The report and recommendations of the Joint Revaluation Study Commission of Princeton released on Monday contained a proposal for an unprecedented municipal public loan program that would allow qualifying homeowners to defer the burden of rising property taxes until a later date and give struggling residents more time to plan a way to repay their loans.
The report proposes that the Borough and Township jointly form a new, special-purpose entity that could issue public bonds to fund loans to low- and moderate-income homeowners to be used to pay their property taxes.
Public funds would either be distributed as direct loans or be used to purchase tax liens, forms of security interest akin to mortgages that would be used to secure the homeowners’ repayment obligations. The lending entity would offer either loans or tax liens to borrowers with no conventional financing in place and the use of borrowed funds would be restricted to the payment of property tax liabilities above a certain predetermined threshold.
The advantage of funding homeowners with municipally owned tax liens, the report states, is that “a municipality need not foreclose on tax liens that it owns, but can instead choose to hold them for up to 20 years.” In effect, a program of municipal tax liens would give Princeton homeowners who need loans to pay their property taxes an extra 20 years to repay the loan and an opportunity to avoid having their homes foreclosed.
“It would protect low- and moderate-income persons from having to move out of town immediately, and allow them to make the decision, if they were inclined, to use the equity in their house to stay here for a number of years,” said Roger Martindell, one of the Borough Council’s liaisons to the commission.
The report emphasizes that “participating homeowners would continue to be responsible for paying 100 percent of the property taxes due on the full assessed values of their homes — but those payment obligations would be spread over time.”
The program is intended to help homeowners “avoid the need to choose between moving from the community that is their home or foregoing the appreciation that represents their only real hope of meaningful savings.”
Martindell said the public financing program was not modeled on an earlier program in any other community. “I think this is a fairly creative approach, and I don’t know any precedent for it,” he said.
Borough Councilmember Barbara Trelstad expressed support for such a program at Sunday’s endorsement meeting of the Princeton Community Democratic Organization.
“There must be a plan put in place that will allow longtime residents to be able to stay in their homes for as long as they would like, and I will support recommendations that do that,” Trelstad said in her official candidate statement before a vote that nominated her to serve another term on the Council.
Trelstad confirmed her support for the program recommended in the commission’s report in an email on Monday.
A program offering publicly financed loans to all residents regardless of income status was considered but would not be legally authorized unless it was open only to low-income candidates.
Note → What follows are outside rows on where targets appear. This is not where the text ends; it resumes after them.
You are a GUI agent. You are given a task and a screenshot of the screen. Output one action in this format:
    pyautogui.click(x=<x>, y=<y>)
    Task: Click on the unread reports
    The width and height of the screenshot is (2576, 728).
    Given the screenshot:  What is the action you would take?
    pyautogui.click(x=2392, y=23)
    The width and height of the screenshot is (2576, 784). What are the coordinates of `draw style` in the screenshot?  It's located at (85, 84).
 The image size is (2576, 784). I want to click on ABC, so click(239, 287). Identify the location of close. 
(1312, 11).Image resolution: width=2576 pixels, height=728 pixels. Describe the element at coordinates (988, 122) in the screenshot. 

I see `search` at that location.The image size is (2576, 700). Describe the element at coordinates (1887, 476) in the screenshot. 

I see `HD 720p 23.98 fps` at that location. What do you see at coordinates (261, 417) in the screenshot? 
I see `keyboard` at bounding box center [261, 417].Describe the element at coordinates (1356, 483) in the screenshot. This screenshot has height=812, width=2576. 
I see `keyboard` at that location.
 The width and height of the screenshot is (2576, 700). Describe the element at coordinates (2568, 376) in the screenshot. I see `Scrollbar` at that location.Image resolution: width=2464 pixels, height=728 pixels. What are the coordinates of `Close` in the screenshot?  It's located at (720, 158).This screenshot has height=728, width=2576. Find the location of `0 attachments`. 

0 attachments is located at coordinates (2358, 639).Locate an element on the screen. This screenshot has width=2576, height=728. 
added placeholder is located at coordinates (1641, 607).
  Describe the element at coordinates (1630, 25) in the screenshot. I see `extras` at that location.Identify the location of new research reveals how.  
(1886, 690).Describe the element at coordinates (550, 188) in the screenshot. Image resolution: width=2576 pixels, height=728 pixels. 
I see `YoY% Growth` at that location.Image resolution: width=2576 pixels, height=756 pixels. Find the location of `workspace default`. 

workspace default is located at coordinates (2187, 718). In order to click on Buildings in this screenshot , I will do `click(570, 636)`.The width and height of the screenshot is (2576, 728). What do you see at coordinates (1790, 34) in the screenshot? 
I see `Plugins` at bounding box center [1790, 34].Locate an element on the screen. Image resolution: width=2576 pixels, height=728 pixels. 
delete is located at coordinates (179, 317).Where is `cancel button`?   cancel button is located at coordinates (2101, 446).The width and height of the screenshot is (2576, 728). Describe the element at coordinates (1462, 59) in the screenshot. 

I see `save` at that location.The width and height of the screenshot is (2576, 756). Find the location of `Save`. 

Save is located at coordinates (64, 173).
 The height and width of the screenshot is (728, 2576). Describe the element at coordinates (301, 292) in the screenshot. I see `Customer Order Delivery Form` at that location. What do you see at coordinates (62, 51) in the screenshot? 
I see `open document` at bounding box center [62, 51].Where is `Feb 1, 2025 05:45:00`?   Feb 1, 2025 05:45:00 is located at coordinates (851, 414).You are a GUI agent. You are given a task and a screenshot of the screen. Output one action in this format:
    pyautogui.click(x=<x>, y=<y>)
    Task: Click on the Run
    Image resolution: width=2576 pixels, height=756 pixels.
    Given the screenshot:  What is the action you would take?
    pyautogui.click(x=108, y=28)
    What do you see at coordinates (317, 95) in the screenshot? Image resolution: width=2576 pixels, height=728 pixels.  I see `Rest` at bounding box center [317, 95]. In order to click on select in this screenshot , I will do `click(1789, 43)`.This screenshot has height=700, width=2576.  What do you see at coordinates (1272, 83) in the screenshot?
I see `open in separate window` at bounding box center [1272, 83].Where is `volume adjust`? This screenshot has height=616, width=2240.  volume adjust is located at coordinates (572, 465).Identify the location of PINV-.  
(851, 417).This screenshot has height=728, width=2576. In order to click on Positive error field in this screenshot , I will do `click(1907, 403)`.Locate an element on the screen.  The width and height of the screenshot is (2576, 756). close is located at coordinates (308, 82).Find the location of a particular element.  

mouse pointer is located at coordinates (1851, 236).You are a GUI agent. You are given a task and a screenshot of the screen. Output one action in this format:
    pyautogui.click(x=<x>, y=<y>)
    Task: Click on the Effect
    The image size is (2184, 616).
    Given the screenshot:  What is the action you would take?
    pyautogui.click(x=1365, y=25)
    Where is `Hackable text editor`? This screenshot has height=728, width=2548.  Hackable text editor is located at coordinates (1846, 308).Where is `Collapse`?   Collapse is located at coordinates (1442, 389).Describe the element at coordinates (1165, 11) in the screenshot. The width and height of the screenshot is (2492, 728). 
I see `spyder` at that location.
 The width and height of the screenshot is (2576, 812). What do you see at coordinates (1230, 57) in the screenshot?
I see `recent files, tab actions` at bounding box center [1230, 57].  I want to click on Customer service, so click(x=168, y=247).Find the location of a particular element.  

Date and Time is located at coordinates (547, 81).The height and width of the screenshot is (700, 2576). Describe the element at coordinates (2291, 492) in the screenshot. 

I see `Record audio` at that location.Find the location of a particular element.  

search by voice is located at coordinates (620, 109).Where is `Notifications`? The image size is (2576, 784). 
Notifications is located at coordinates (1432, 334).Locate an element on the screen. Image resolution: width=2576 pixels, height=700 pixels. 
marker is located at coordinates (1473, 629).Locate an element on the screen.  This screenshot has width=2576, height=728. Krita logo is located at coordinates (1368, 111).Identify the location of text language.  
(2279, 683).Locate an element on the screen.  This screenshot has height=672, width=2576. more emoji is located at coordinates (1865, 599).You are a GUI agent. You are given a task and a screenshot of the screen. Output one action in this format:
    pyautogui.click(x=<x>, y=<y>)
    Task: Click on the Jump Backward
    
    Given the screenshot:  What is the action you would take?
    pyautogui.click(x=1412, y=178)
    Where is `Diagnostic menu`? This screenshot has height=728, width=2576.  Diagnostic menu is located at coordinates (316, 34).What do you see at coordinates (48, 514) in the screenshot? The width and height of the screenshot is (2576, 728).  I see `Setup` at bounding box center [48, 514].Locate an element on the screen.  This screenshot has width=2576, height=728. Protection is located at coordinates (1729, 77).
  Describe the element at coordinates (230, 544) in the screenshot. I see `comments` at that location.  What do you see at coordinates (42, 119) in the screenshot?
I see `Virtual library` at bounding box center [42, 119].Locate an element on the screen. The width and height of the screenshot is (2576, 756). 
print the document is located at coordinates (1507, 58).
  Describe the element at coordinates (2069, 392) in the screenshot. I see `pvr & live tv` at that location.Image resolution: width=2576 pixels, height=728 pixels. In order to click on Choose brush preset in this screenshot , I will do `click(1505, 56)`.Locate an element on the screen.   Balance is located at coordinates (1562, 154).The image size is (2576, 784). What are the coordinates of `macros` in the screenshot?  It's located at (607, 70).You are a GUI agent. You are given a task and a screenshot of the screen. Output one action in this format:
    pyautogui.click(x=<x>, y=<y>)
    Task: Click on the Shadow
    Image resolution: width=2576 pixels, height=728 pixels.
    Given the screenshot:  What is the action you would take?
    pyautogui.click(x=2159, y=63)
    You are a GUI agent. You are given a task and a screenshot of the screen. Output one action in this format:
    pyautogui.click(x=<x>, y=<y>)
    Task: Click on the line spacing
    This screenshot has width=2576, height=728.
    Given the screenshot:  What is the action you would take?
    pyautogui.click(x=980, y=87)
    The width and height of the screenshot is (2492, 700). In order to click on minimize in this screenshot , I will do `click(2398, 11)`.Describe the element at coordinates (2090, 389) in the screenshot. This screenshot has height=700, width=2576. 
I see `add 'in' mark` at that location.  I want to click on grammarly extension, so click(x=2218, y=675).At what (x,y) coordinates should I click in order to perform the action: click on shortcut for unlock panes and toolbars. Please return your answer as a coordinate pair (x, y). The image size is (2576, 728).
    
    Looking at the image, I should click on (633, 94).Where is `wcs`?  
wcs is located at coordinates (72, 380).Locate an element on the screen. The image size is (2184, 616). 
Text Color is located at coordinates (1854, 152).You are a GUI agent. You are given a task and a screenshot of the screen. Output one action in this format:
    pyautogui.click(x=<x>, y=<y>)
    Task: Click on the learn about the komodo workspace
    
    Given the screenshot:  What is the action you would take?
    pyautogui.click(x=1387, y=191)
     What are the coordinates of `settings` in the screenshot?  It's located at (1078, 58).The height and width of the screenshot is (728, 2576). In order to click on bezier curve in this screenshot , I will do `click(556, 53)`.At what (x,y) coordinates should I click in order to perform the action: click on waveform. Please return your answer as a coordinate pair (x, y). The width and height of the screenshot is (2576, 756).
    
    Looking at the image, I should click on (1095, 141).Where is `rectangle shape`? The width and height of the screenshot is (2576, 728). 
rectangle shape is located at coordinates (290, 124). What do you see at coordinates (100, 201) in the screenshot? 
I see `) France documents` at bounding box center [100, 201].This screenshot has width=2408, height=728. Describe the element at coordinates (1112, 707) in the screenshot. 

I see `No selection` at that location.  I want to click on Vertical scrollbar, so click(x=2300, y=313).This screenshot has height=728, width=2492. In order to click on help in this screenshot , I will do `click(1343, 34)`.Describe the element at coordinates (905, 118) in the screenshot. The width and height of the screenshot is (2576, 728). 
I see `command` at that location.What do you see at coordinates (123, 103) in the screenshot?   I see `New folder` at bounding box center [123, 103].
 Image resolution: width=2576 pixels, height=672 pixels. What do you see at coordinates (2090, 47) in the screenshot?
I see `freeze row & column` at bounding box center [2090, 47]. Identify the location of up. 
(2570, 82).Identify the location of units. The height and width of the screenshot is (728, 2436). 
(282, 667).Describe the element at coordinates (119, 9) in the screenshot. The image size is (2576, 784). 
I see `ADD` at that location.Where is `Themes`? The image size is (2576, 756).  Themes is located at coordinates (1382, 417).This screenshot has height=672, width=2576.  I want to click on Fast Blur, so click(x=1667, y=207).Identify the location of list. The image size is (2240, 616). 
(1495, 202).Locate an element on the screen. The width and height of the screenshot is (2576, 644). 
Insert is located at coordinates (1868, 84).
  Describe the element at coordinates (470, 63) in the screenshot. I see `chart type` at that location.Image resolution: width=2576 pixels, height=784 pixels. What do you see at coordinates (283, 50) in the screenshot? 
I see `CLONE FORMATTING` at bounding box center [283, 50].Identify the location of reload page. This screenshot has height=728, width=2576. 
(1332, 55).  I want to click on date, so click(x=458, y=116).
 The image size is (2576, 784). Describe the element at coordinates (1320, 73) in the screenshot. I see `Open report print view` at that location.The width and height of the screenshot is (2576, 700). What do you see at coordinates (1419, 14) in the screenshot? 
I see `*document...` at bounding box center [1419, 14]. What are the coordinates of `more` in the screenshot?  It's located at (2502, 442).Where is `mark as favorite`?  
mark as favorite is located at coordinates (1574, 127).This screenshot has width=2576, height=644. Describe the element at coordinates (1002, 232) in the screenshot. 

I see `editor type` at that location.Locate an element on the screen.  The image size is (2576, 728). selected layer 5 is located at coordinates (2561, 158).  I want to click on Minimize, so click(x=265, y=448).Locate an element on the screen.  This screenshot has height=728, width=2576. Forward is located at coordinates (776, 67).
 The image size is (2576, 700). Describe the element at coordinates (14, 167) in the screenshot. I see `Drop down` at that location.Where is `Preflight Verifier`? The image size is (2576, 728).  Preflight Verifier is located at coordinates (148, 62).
The report states that the Fair Housing Act grants the municipality the authority to issue public bonds to assist low- and moderate-income homeowners.
The commission, made up of representatives from the Borough, the Township and liaisons to both governing bodies, began meeting in January to evaluate the process of the property tax revaluation conducted last year and to make recommendations for how the community can respond to the effects of revaluation now and in future years.